Text shown>
HackerTrans
TopNewTrendsCommentsPastAskShowJobs

lexwraith

no profile record

comments

lexwraith
·4 ปีที่แล้ว·discuss
My wife was/is both an RN and a DNP in NYC during the entirety of the pandemic. I'm an Iraq infantry veteran. Our experiences are remarkably similar and there are major trends as to why there is unsustainable turnover.

1. Everyone pays lip service. People stand at airports and say thank you for your service the same way they open their windows at 7PM and start clapping and cheering during shift turnover. Sometimes they'll say they know people who are veterans or 'frontline healthcare workers' as a sign of solidarity

2. Nobody actually wants to hear what you went through. Hearing people die or knowing people are about to die in sometimes painful, unfortunate ways is too raw for people to try to seek out and understand, despite the fact that for a significant portion of the population that's how we're going to go out, in a hospital with all sorts of drugs pumped into our system

3. There's a constant barrage of emotional/mental harm. Believe it or not, you don't magically 'harden up' immediately. Absorbing/witnessing drastic outcomes gets easier, but the burden doesn't get lighter. This isn't to mention physical harm. People do all sorts of things out of desperation and frustration.

About this exercise> State whether each statement agrees with the comment above: (a) The writer's wife worked in NYC throughout the pandemic. (b) The writer is a Navy veteran. (c) The comment says the burden becomes lighter over time. Answer yes or no for each, and quote the deciding words of the comment.

Supplied records>
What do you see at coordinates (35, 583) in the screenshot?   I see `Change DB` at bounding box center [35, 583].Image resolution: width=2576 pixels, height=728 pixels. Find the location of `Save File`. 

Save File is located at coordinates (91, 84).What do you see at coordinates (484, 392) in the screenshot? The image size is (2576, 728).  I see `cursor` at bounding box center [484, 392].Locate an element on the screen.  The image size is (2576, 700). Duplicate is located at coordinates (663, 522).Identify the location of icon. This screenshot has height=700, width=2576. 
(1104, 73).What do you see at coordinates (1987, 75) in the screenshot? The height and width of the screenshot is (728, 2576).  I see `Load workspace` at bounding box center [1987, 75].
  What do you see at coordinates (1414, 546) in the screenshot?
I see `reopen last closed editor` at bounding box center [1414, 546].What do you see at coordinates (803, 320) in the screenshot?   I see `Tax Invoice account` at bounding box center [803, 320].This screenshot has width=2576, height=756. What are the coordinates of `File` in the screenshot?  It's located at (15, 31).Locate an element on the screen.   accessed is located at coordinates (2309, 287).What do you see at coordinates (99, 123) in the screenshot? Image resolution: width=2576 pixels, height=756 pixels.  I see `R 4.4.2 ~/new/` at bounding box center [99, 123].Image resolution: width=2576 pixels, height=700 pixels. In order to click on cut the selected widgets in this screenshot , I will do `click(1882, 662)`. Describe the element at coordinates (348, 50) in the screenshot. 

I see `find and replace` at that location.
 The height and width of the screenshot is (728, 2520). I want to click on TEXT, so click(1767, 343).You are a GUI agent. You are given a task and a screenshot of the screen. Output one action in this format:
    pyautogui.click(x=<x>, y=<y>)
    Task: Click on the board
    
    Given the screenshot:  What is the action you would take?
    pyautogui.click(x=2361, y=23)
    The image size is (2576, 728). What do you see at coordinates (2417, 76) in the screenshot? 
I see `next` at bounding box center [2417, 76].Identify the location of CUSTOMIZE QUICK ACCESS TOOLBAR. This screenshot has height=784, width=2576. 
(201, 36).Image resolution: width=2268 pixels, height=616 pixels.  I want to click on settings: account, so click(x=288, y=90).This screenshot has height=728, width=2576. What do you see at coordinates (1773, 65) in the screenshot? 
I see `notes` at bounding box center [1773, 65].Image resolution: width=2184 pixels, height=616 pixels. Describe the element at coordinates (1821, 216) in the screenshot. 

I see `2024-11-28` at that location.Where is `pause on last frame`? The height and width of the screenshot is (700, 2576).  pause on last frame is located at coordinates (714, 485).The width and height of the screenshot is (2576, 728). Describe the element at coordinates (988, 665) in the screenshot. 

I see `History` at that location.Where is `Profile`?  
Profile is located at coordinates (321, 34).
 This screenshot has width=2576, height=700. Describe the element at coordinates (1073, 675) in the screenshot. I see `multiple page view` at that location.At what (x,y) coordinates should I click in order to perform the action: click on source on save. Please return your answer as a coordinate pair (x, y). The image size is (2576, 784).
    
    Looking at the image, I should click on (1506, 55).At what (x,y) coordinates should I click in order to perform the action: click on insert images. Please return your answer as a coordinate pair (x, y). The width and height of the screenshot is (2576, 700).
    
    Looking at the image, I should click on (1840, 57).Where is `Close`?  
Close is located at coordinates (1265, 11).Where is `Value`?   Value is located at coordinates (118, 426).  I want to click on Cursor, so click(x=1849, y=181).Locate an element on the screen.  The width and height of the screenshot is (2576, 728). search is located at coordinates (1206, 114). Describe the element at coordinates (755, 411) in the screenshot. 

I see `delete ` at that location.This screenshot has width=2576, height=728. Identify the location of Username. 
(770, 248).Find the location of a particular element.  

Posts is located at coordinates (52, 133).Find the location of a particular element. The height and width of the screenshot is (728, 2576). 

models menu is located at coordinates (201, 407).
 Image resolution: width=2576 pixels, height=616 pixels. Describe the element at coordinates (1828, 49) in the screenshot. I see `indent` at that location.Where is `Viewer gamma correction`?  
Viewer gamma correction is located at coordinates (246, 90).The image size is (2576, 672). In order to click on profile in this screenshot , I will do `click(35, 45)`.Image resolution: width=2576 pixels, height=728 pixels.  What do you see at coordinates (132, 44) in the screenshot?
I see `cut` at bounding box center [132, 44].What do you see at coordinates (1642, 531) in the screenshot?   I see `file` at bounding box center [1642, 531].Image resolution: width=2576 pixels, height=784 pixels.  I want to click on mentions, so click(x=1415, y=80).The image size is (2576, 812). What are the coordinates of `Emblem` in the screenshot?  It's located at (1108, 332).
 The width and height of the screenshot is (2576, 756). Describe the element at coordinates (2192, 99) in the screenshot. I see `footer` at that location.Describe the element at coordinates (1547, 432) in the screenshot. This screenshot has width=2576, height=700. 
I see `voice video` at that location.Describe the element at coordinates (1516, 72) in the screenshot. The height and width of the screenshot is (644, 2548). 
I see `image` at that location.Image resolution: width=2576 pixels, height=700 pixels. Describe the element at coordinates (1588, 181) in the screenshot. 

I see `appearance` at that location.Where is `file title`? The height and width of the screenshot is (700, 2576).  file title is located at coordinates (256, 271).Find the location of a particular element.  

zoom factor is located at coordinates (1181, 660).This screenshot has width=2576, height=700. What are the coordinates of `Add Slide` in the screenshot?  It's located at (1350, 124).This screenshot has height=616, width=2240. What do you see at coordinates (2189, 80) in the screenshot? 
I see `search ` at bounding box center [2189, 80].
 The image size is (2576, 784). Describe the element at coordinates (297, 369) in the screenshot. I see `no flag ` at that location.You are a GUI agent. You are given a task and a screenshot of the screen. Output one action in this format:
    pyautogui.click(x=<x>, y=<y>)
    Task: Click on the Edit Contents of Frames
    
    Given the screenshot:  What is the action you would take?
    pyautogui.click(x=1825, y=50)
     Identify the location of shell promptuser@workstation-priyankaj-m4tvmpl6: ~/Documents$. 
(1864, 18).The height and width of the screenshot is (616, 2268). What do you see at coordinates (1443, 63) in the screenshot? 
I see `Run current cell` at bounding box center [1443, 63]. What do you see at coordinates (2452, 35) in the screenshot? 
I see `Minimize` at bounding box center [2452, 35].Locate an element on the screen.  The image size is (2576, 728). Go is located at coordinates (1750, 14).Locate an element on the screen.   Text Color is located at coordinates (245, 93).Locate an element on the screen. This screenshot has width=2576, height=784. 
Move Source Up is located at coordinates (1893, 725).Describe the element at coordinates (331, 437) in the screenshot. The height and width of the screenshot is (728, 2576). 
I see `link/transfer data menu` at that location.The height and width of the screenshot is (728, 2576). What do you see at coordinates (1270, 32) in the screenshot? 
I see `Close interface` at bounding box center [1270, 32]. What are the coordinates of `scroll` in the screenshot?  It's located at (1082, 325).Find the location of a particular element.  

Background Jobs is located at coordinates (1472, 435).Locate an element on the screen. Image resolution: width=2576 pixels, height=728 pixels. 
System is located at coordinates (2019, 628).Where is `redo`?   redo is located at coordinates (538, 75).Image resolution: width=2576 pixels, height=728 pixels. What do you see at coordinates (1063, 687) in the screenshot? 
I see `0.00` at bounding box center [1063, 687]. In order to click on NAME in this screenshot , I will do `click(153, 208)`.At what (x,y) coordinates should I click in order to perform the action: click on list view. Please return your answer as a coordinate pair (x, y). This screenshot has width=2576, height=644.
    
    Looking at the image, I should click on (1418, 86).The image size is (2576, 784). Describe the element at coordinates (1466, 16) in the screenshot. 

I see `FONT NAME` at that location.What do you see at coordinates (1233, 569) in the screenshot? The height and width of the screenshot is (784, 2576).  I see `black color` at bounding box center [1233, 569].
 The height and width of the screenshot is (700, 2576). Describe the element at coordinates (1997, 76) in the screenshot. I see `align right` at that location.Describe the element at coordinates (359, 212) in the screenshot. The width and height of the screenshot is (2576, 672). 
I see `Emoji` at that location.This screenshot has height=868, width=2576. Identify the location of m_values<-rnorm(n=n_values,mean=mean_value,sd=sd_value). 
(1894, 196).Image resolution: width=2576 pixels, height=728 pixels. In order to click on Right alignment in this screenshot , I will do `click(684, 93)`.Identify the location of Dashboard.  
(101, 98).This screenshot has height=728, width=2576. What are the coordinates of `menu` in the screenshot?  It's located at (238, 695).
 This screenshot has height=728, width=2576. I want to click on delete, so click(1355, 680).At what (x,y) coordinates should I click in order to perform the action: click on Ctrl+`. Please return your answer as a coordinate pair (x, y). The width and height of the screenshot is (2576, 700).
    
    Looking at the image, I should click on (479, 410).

Task answer>
(a) Yes: "My wife was/is both an RN and a DNP in NYC during the entirety of the pandemic."
(b) No: "I'm an Iraq infantry veteran."
(c) No: "Absorbing/witnessing drastic outcomes gets easier, but the burden doesn't get lighter."